Diese „Heimat“ bestimmt einen ziemlich großen Teil meiner Identität, aber etwas in mir wehrt sich vehement dagegen. Ich will sie umkrempeln, mitgestalten, verhandeln, weiterentwickeln, durcheinanderbringen, zerreißen, demokratisieren – ich will eine „Heimat“ für alle!
Das ist ja wohl das Mindeste.
Über „Heimat“
Seit ich begonnen habe, an meinem ersten Album zu arbeiten, beschäftigt mich das Thema „Heimat“ intensiv. Der Begriff alleine ist schon ein Paradigma. Er kann für manche so viel bedeuten, für jede*n etwas Anderes, und für andere nicht einmal existieren.
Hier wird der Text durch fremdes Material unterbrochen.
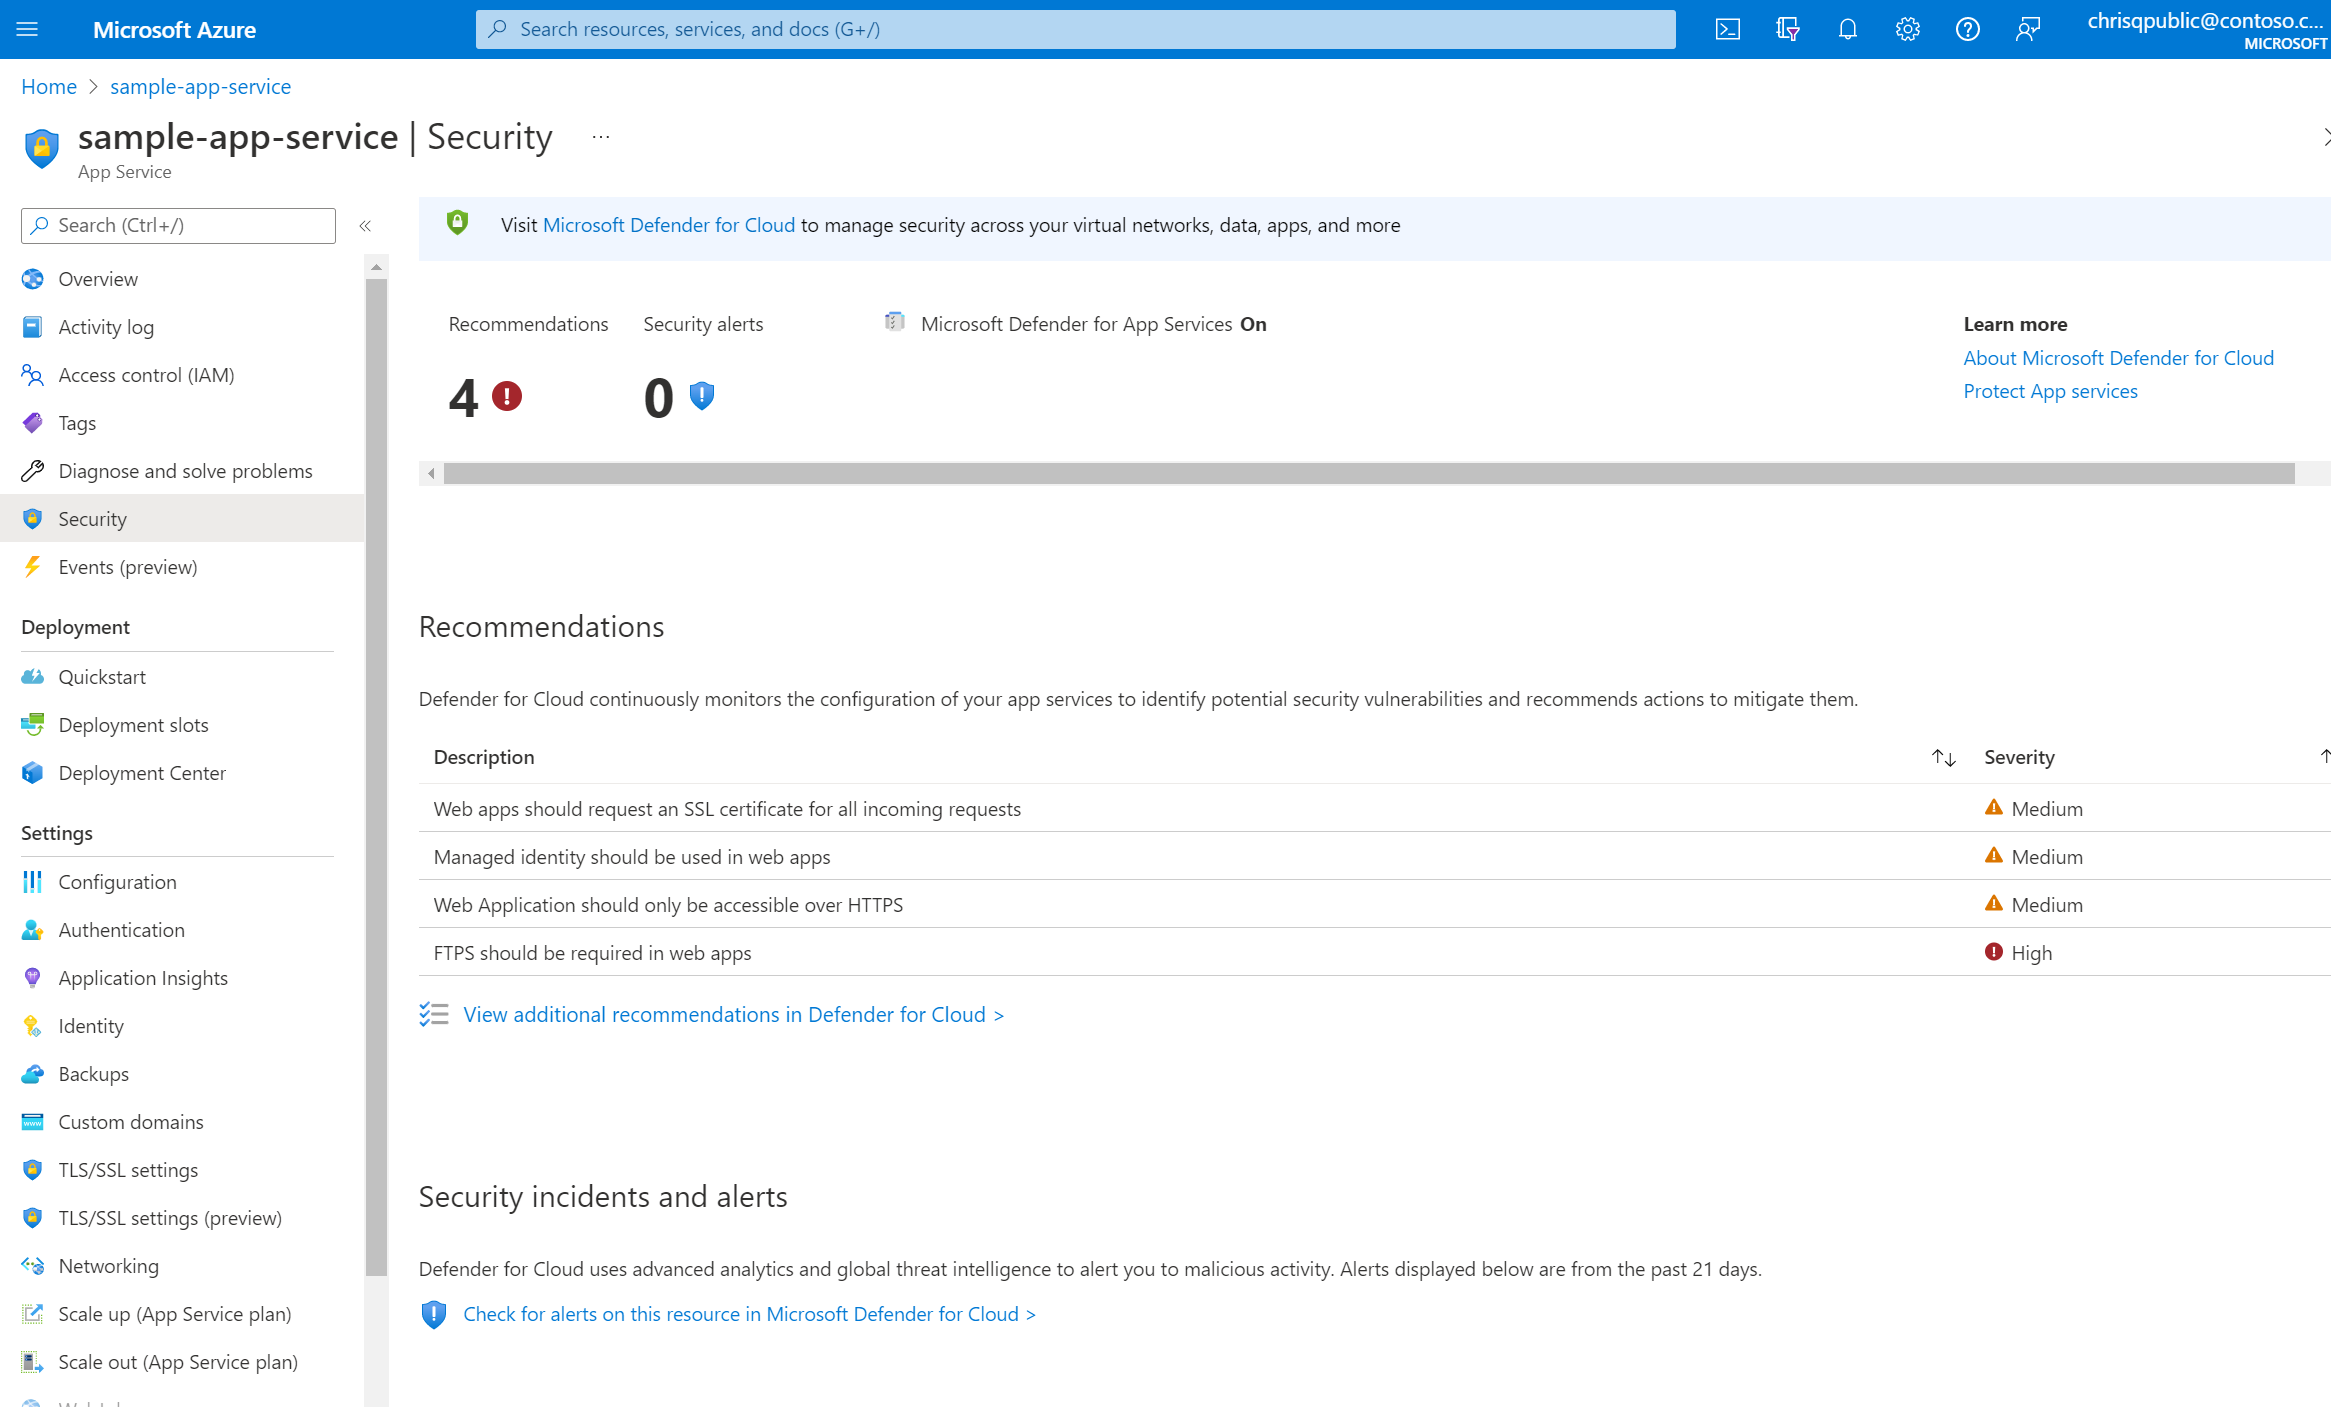Open the ellipsis menu next to Security title
Image resolution: width=2331 pixels, height=1407 pixels.
coord(600,136)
Der Volkskundler Konrad Köstlin erklärte in einem Symposium 1995, dass „Heimat“ erst gegen Ende des 19. Jahrhunderts als Idee verstanden wurde – eine Reaktion auf die Ängste vor Modernisierung und Industrialisierung. Heimatbewegungen stellten Sesshaftigkeit und Beständigkeit den Veränderungen der Moderne entgegen. Später wurden Tradition und Tracht gesetzlich gefördert, in die Staatsideologie integriert und im Nationalsozialismus wurde „Heimat“ endgültig politisch instrumentalisiert. Der Begriff scheint für Demokrat*innen kaum noch nutzbar zu sein.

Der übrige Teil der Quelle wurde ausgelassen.